Don’t Reward The Brilliant Jerk
As soon as I caught wind that my brilliant colleague Heidi Shey was writing a report on retaining cybersecurity talent, I knew I wanted to collaborate. Specifically, I wanted to bring to the table the importance of a healthy culture that compels your top talent to stay. While remuneration is important in attracting talent, its impact on retaining that talent becomes limited over time. This means you need to create an environment that compels your staff to stay by moving beyond financial rewards, making work-life flexibility a priority, and cultivating a strong team culture. You’ll find advice on how to develop and retain cybersecurity talent in our latest research.
As Heidi and I dug deeper into ways to cultivate a strong team culture, we realized that we also needed to address the topic of toxicity within security teams. A toxic team culture causes the team to lose steam on critical cybersecurity projects. What does a toxic culture look like in practice? A team rife with infighting, unhappiness, and aggression between team members.
I posted a LinkedIn post asking about the causes of toxicity. The discussion in this post sadly revealed that many of us are experts on the subject. We received and analyzed 200 contributions from 76 different people. I wanted to give a voice to this issue, and this can be found in our latest research, “Fix Toxic Security Culture Before It Kills Your Innovation” (available to Forrester clients). We analyzed the top 10 causes of toxicity for security teams. Below is a work cloud of the most common causes of toxicity found within the responses.
What does this mean? As a CISO or security leader, you must address toxic culture head on and eliminate the source to not only retain security talent but also to create an attractive environment for team members, maintain your team’s reputation, alleviate risks to your organization, and encourage innovation. To address toxicity, our research showed that you need to:
- Acknowledge that toxicity exists and deal with it directly. Tempting as it is to bury your head in the sand and hope that the problem will go away, don’t do it. Instead, create an environment where you have an honest relationship with your team and listen to them. Use these relationships to identify the causes of toxicity — they could be occurring because an employee is having a horrible family situation, in which case you’ll need to offer counseling. Or your employee may be suffering from the “hero complex,” which requires an entirely different strategy on your part.
- Fix the hero complex as soon as you spot it. Unfortunately, this is a common problem in security teams. Our interviewees described teams rife with individuals who talk and act as if they are invincible, know everything, or are misunderstood geniuses. These individuals can be identified as early as the interview process, but if you miss it, call it out immediately, offer ways for them to correct it, and be prepared to act if they don’t.

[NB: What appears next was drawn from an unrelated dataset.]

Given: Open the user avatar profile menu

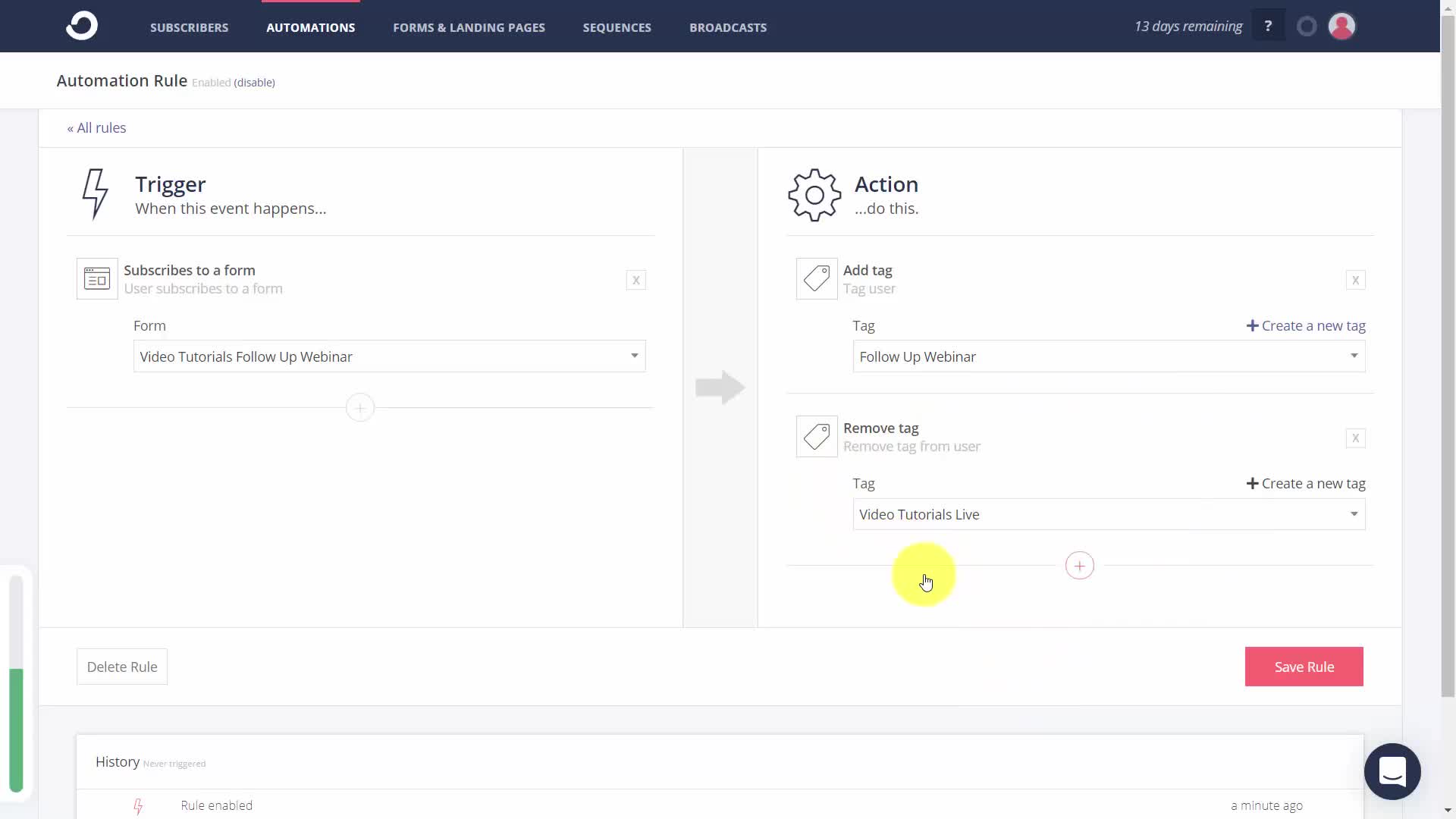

- Take personal responsibility for toxicity, as empathy and people leadership are your No. 1 priorities. When we asked people what the top causes for toxicity in security were, many of the top 10 causes were related to frustration with leaders. Respondents noted: 1) the lack of organizational support for security; 2) low leadership maturity of their CISO; 3) lack of role clarity; 4) poor communication skills; 5) lack of security strategy; and 6) the inability of leaders to create team buy-in.
- Make the case for investing in yourself and people management. You have a central role in motivating and cultivating meaningful work for your team, which in turn drives retention. Seek executive coaching for yourself and your team on how to build mental toughness by first understanding your own performance as well as your workplace behaviors, motivation, and environment.
Above all, make empathy one of your leadership superpowers! As a leader in security, as in any leadership position, people don’t care how much you know until they know how much you care. You will need to consistently demonstrate empathy and leadership and compassion for your people to create an environment where they thrive.